SUPPLIED DATA section start

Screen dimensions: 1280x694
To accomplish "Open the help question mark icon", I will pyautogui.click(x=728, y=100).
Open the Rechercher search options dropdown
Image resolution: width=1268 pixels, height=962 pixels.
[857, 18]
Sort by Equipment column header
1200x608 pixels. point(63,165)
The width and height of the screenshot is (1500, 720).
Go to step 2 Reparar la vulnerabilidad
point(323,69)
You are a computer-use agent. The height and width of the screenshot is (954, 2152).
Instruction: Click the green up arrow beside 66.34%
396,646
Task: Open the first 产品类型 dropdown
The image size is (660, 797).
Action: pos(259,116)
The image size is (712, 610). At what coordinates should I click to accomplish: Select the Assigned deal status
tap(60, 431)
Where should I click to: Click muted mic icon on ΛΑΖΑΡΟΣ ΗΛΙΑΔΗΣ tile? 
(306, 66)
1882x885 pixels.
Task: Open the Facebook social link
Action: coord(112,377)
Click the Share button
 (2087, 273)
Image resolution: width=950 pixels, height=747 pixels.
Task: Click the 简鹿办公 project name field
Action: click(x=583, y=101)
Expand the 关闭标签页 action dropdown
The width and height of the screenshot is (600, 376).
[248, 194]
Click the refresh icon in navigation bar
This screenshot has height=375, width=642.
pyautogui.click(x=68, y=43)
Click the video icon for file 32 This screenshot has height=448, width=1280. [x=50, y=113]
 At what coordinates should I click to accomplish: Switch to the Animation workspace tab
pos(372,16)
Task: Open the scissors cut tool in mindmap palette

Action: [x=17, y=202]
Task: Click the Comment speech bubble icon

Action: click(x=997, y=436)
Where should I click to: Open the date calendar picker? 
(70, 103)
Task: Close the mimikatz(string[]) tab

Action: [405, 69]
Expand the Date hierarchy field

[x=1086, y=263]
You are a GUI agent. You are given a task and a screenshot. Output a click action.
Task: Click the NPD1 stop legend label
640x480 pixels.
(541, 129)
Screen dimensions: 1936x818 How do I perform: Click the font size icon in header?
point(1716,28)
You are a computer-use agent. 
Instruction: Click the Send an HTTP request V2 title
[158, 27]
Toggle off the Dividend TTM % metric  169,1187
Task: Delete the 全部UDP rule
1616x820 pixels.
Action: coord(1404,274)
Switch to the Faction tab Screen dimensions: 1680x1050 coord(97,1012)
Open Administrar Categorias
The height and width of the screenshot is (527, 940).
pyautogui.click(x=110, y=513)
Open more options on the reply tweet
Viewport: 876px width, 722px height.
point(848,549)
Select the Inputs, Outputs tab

SUPPLIED DATA section end

Find each line in the records that contains the string "computer", then say how many there are and nothing else.

- SOLUTION FOR THIS TASK
2